### YOUR GOAL
Every line from the one containing "This screenshot has width=961, height=1079." to the one containing "You are a computer-use agent. The" in the records below, both included, must be set down exactly, and no other line.

### PROVIDED ENTRIES
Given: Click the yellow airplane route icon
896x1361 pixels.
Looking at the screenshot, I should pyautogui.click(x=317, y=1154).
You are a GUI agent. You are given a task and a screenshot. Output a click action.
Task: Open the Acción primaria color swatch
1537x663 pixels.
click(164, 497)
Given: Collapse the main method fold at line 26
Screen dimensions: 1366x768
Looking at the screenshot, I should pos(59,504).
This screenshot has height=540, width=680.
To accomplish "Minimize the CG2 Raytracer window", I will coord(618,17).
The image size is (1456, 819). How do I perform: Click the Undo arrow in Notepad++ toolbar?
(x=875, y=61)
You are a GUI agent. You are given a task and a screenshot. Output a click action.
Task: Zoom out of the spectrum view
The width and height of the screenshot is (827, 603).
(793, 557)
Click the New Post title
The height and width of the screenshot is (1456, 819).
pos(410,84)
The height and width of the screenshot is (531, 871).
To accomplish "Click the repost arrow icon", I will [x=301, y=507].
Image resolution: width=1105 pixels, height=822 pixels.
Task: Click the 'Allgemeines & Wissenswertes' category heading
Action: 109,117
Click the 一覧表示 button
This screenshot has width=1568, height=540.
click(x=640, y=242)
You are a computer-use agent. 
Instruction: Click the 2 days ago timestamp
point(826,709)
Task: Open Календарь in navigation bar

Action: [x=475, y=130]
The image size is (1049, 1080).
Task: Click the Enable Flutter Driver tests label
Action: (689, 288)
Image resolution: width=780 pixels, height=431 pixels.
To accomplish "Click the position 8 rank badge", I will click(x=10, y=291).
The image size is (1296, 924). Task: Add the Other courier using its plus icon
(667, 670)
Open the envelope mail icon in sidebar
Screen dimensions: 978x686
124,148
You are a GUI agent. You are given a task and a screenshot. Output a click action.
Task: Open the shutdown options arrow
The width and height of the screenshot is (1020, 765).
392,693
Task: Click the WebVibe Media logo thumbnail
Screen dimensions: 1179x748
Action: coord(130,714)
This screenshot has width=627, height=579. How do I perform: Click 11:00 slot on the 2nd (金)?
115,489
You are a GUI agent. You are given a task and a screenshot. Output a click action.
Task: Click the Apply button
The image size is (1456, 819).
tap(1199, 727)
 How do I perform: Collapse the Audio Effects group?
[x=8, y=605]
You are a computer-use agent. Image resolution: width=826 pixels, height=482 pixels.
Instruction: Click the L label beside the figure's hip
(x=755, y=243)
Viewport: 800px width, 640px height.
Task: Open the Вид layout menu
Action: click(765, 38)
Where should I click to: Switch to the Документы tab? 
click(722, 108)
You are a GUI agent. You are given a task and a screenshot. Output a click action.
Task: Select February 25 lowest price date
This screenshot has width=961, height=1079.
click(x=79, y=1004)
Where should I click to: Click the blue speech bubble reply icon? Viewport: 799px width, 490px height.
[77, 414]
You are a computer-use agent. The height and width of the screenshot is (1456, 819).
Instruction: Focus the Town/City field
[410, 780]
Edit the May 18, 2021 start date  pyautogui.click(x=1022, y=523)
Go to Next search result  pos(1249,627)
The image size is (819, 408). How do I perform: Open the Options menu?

### ANSWER TO THE PROBLEM
This screenshot has width=961, height=1079.
click(x=79, y=1004)
Where should I click to: Click the blue speech bubble reply icon? Viewport: 799px width, 490px height.
[77, 414]
You are a computer-use agent. The height and width of the screenshot is (1456, 819).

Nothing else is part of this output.